**EXERCISE OBJECTIVE:**
Go to the line containing "Given: Show help for concurrent builds option" in the records below. Repeat it and the lines after it exactly, all the way to the end.

+===+

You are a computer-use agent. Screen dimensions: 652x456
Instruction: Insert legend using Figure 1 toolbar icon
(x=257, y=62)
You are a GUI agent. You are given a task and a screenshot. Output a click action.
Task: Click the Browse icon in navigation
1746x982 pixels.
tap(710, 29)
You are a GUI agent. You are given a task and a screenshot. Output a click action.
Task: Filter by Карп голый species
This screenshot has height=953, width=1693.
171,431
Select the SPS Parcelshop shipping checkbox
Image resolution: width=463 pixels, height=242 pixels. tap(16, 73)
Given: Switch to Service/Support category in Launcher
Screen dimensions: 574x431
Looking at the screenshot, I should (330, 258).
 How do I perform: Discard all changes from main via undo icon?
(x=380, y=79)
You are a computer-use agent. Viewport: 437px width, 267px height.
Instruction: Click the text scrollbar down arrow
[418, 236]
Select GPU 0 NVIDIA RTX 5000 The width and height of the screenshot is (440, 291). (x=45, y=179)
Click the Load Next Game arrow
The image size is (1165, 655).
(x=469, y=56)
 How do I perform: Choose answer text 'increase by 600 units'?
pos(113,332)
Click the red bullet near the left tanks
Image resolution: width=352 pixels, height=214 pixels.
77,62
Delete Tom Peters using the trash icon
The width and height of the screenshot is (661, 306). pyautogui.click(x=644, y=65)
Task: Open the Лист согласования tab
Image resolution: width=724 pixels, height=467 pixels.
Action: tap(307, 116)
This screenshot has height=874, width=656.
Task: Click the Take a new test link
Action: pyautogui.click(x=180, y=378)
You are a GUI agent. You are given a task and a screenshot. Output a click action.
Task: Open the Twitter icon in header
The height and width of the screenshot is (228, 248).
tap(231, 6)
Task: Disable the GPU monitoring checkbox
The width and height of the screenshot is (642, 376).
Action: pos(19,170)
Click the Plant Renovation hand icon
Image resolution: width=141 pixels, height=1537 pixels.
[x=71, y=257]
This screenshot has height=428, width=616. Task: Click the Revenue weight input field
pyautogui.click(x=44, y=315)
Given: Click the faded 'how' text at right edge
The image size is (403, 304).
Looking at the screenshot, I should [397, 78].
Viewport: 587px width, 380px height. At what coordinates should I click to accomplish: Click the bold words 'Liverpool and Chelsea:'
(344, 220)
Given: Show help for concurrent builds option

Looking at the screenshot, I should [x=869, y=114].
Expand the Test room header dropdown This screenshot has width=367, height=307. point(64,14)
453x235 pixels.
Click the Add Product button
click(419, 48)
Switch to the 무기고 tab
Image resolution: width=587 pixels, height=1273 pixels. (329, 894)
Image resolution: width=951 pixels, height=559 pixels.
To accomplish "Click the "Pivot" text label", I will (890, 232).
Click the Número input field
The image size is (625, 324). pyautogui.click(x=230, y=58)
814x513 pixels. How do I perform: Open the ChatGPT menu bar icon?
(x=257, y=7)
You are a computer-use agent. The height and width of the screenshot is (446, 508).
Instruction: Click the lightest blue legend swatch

+===+

**WORKED SOLUTION:**
Given: Show help for concurrent builds option

Looking at the screenshot, I should [x=869, y=114].
Expand the Test room header dropdown This screenshot has width=367, height=307. point(64,14)
453x235 pixels.
Click the Add Product button
click(419, 48)
Switch to the 무기고 tab
Image resolution: width=587 pixels, height=1273 pixels. (329, 894)
Image resolution: width=951 pixels, height=559 pixels.
To accomplish "Click the "Pivot" text label", I will (890, 232).
Click the Número input field
The image size is (625, 324). pyautogui.click(x=230, y=58)
814x513 pixels. How do I perform: Open the ChatGPT menu bar icon?
(x=257, y=7)
You are a computer-use agent. The height and width of the screenshot is (446, 508).
Instruction: Click the lightest blue legend swatch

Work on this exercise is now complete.